For instance, Delphi, the auto-parts distributor that was spun off from GM in 1999, is trying to consolidate its ERP systems from multiple platforms to just one or two instances of SAP R3 so employees can have access to aggregated information in near-real-time. To operate that infrastructure, Delphi recently disclosed plans to have HP host its mission-critical systems. Although HP was already hosting its systems, as more divisions came online, Delphi upped the performance requirements in the new hosting contract.

"We raised the bar on them," says John Reaves, Delphi's executive director of global enterprise applications.

Many CIOs are looking to centralize their operations in order to reduce operational costs and provide an infrastructure that is suited to improving customer service. For Ace Hardware, which supports 5,100 stores, 75 percent of which are independently owned and operated, the key challenge this year will be to provide a centralized inventory-management system.

Like AXA and Delphi, Ace is leaning toward a hosted application-service provider model, according to CIO Mike Altendorf. Because Ace can't mandate use, Altendorf says usage-based pricing makes more economic sense.

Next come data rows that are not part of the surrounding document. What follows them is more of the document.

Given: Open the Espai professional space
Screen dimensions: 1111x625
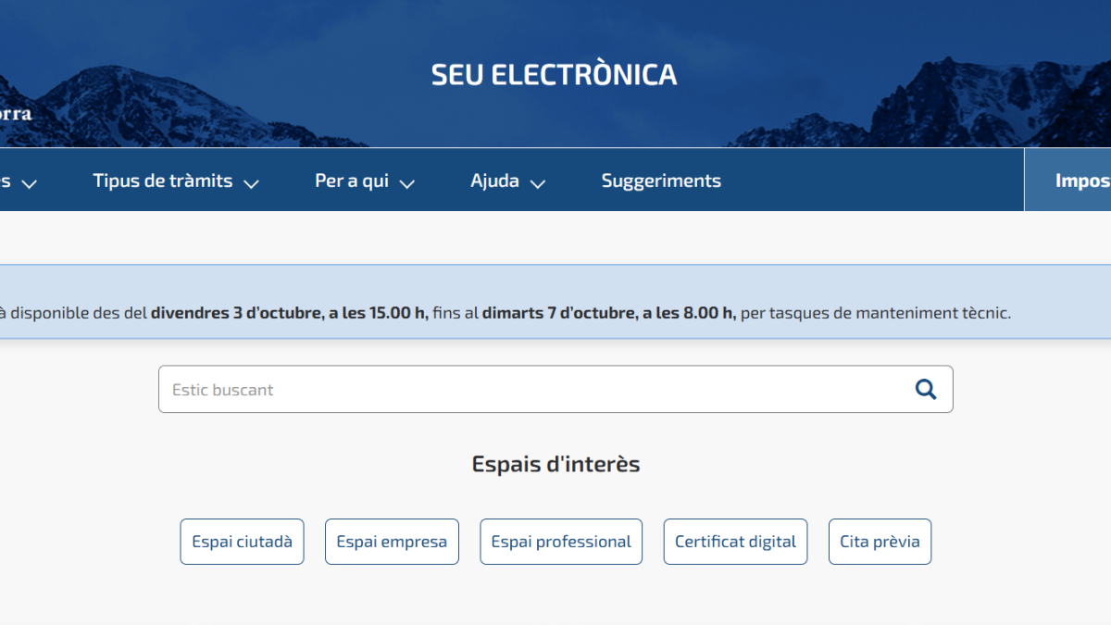Looking at the screenshot, I should (560, 542).
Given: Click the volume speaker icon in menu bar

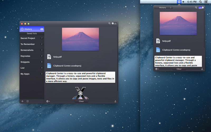Looking at the screenshot, I should tap(184, 2).
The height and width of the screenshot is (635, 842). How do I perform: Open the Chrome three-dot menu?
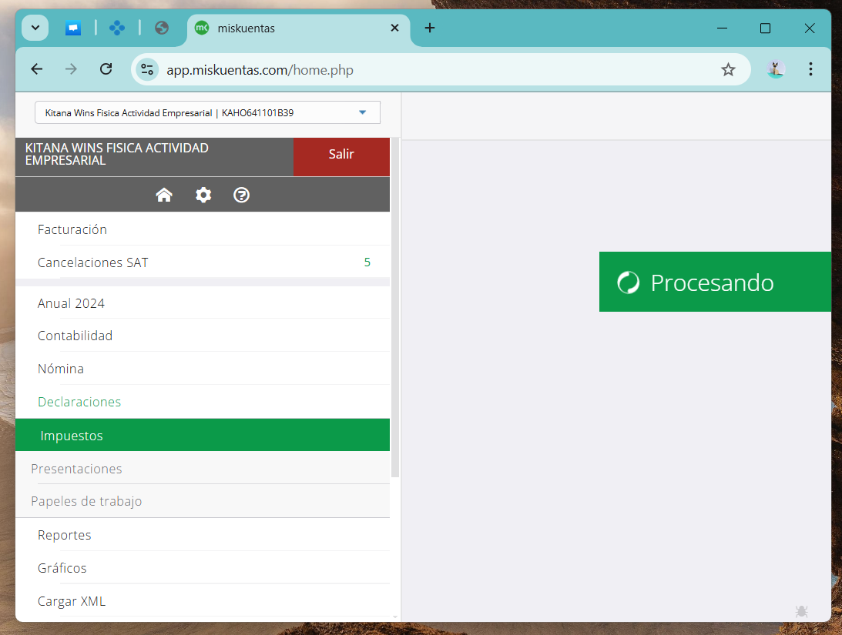(810, 69)
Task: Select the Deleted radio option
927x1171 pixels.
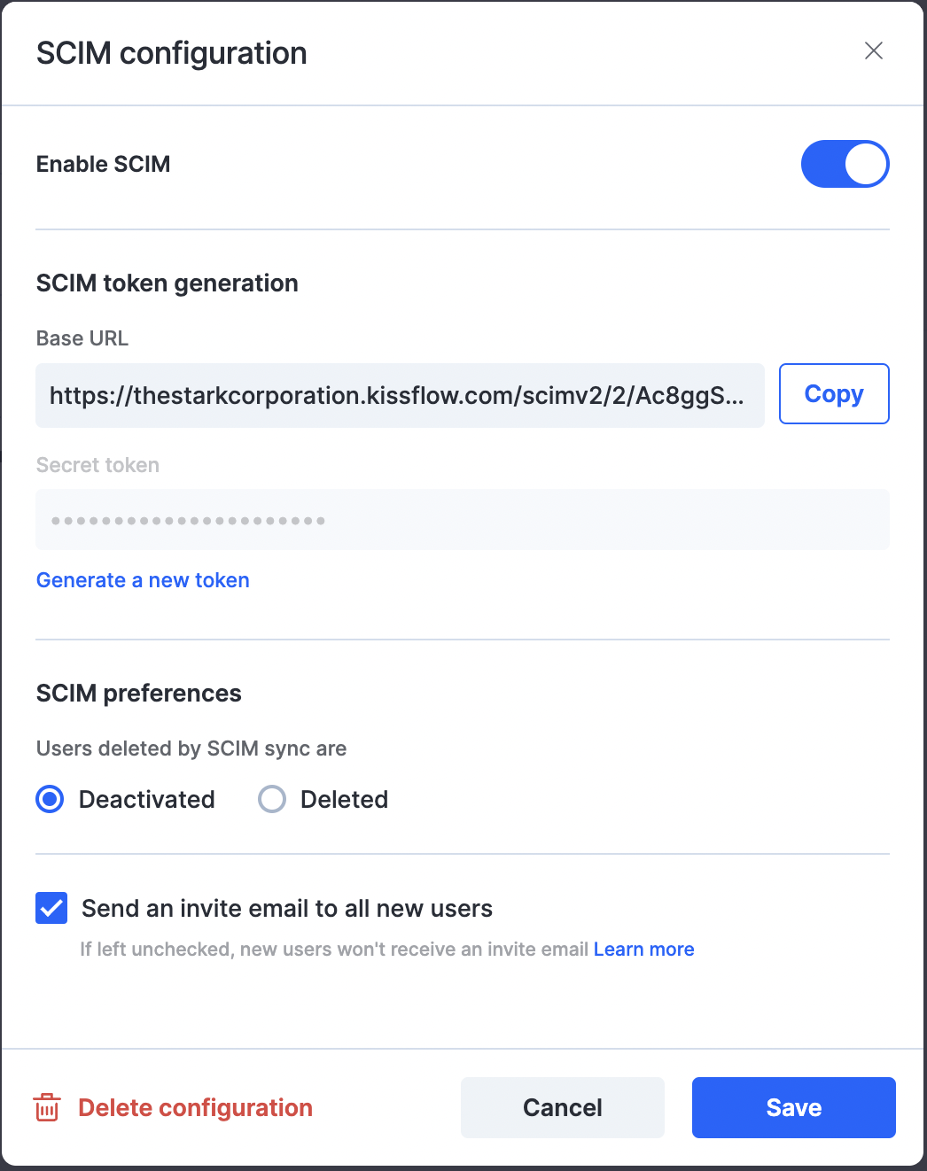Action: [x=272, y=799]
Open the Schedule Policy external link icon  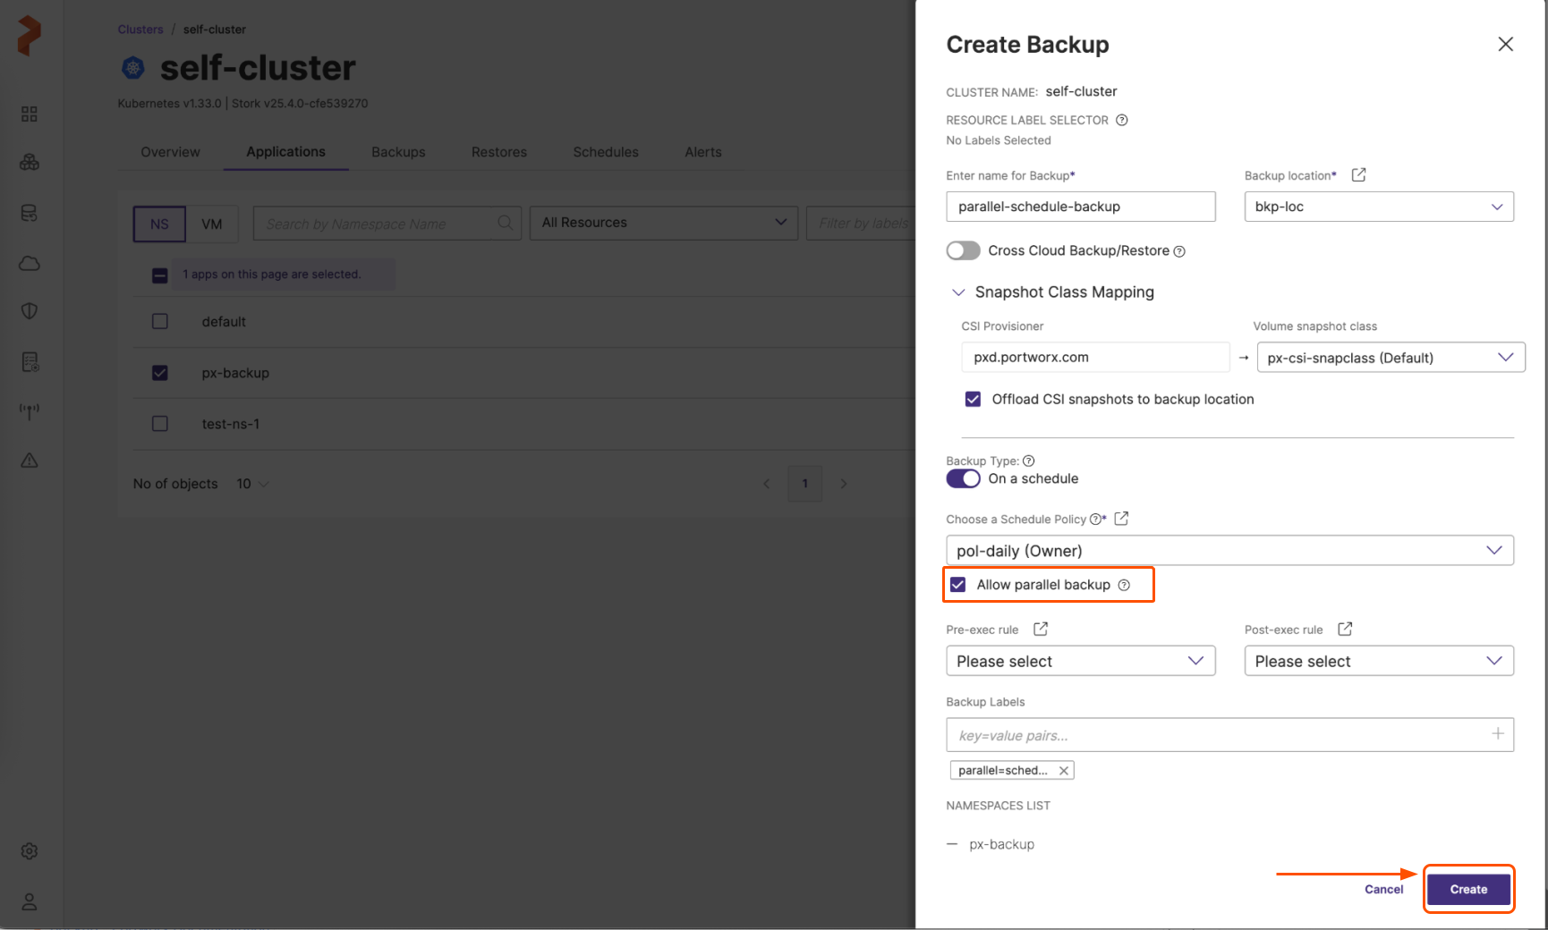(x=1121, y=519)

"To build it up-front would be a huge risk," he says. Among those providers he's considering are AT&T, EDS and HP. But that will likely happen later, rather than sooner, in the year.

In fact, 62 percent of this year's IT spending is slated for the second half of the year, according to those surveyed by VARBusiness. Hugh McIntyre, IT director at oil-drilling giant Halliburton, says that's certainly the case at his company.

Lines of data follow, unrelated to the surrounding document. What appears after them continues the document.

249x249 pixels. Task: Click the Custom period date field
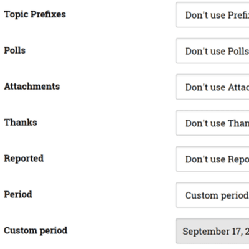212,231
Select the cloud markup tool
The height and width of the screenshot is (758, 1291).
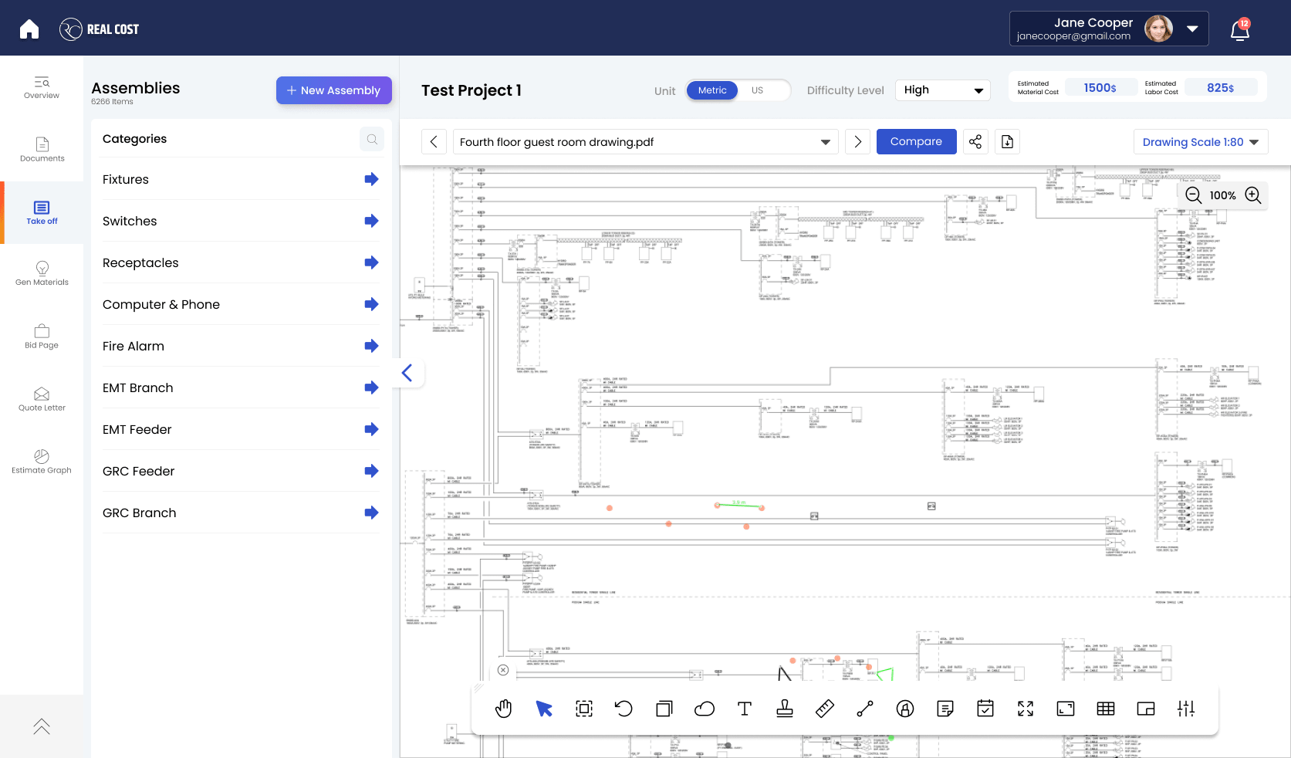click(704, 709)
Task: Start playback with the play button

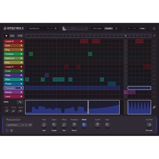Action: (6, 36)
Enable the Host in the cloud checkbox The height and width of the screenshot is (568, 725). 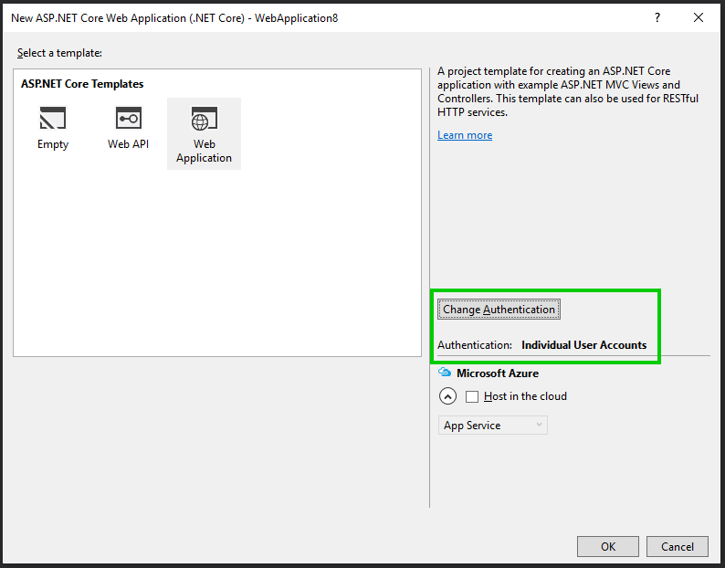pyautogui.click(x=472, y=396)
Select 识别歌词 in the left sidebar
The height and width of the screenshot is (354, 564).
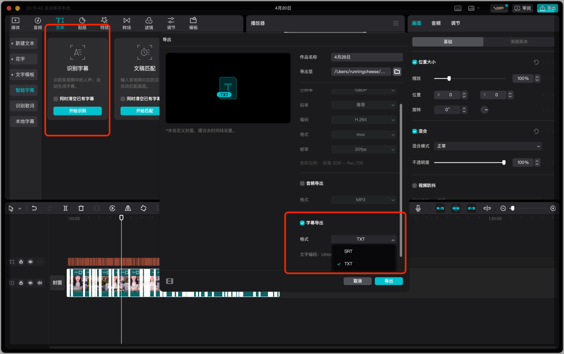click(x=25, y=106)
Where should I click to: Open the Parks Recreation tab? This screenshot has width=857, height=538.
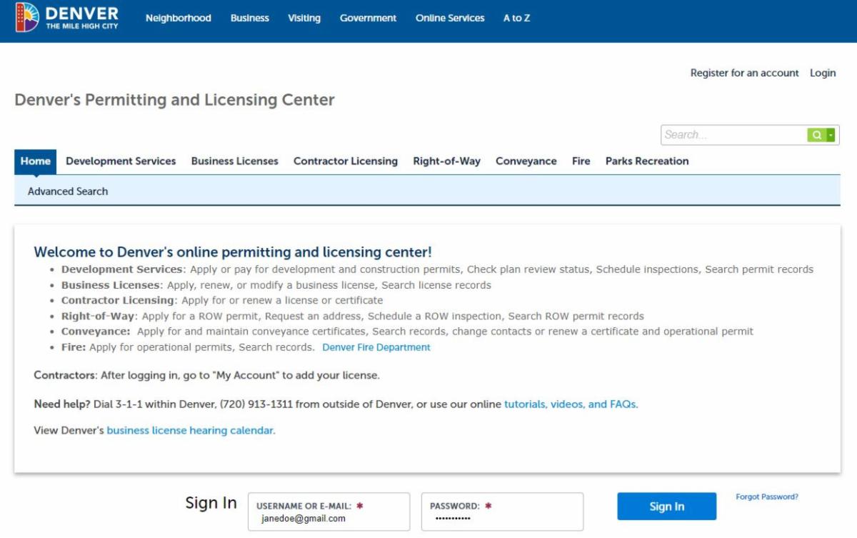[647, 161]
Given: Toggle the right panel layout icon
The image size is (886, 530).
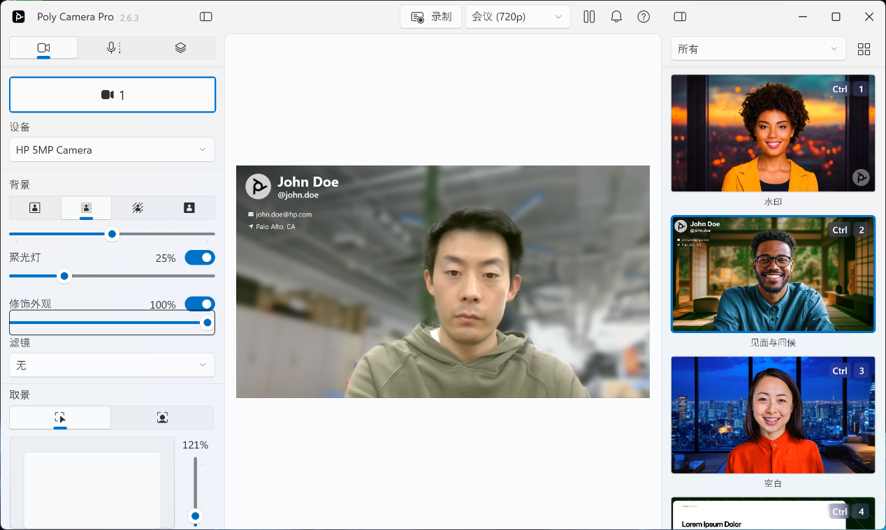Looking at the screenshot, I should pos(680,17).
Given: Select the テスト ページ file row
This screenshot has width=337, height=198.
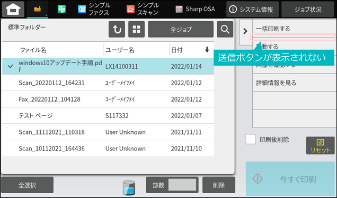Looking at the screenshot, I should click(108, 115).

"We're trying to drive down the cost of transactional activity and redirect our spending toward the administrative focus, which is information delivery and integration, and real-time delivery of information from our ERP system," McIntyre says.

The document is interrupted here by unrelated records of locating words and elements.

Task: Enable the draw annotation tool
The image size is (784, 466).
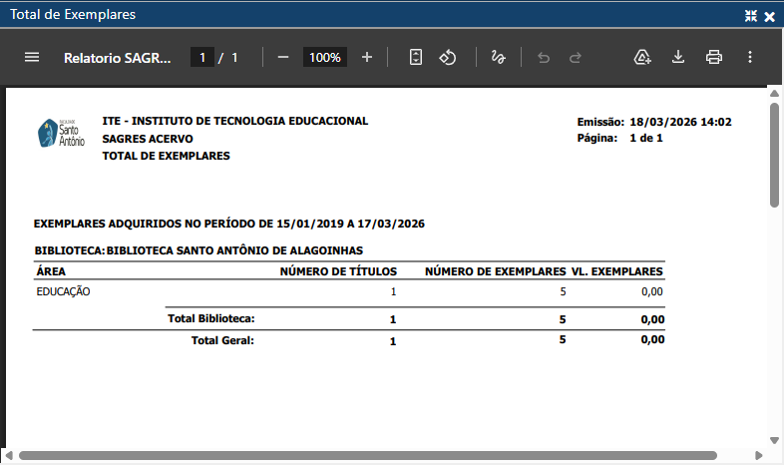Action: pos(498,58)
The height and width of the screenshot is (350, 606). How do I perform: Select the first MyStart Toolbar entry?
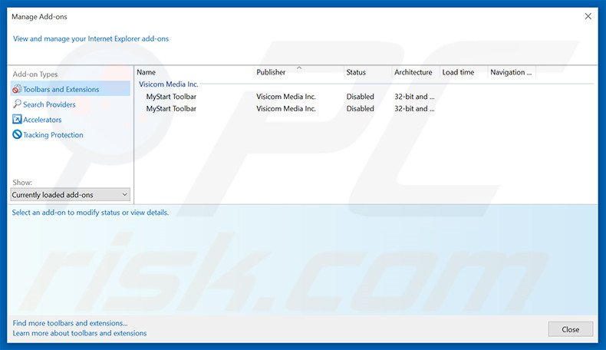(171, 97)
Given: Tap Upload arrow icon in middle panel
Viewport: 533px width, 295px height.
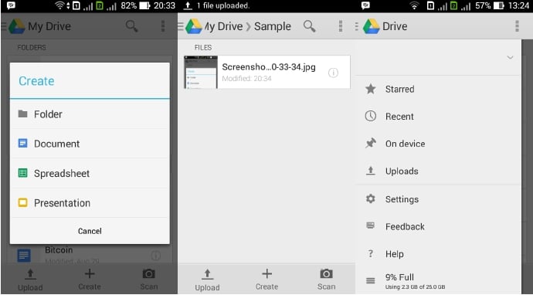Looking at the screenshot, I should [x=207, y=274].
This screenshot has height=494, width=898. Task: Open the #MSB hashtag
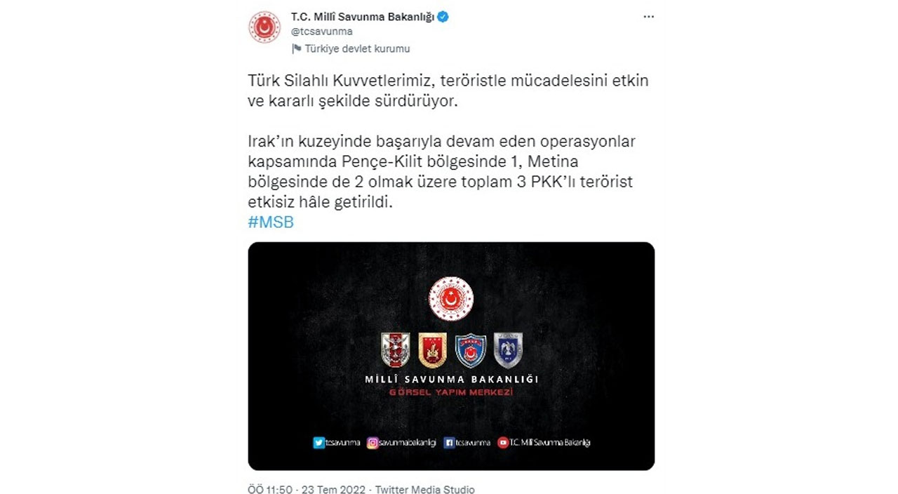[271, 222]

Now that Halliburton has completed the implementation of SAP, with help from Accenture and BearingPoint, the company is looking to bring much of the maintenance of its ERP system in-house. But McIntyre says plans in the second half call for a massive server-consolidation effort. The ERP system is already being hosted by HP, and plans call to outsource other server functions in the second half. McIntyre says the company is still considering various options, including HP as well as IBM Global Services.

Decisions such as whether to migrate to the Windows 2003 Server or run applications on Linux are still being evaluated, McIntyre says. In terms of enterprise software, Halliburton has no plans to add new back-office applications.

"That's the focus,making the most of what we've got," he says. Indeed, only one-third of respondents to VARBusiness' survey say spending on software is a priority, down from 41 percent, showing the sharpest decline in focus year-over-year.

Staggered Approach
PC refreshes are also on the decline; 27 percent now say upgrading their PCs is a priority, down from 34 percent last year. Halliburton, which buys direct from HP-Compaq and recently completed an enterprise refresh, is moving toward a phased upgrade program, updating one-third of the company's desktops each year rather than replacing everyone's systems at once.

At Covenant Health, a network of hospitals based in the South, PC and server refreshes are being fleshed out from three years to five years, says Frank Clark, senior vice president and CIO.

"Our strategy moving forward is to use them as long as they're capable of performing," Clark says. That's not to say Covenant is adverse to IT investments. In fact, Covenant last year rolled out a physician portal and is in the process of testing tablet PCs in hopes of getting physicians to enter more data digitally.

While most spending is flat, there are some enterprises that are actually increasing spending. Burlington Coat Factory is looking to increase its IT spending by 15 percent this year, says CIO Michael Prince. Much of that spending is going toward building a backup data center and rolling out a new point-of-sale network to its stores. Burlington Coat Factory is among the 25 percent of those surveyed that intends to use the economic downturn to its advantage this year.

"It's a buyer's market," Prince says. "I can't say the bad economy is good for us, but there is a silver lining on some of these clouds."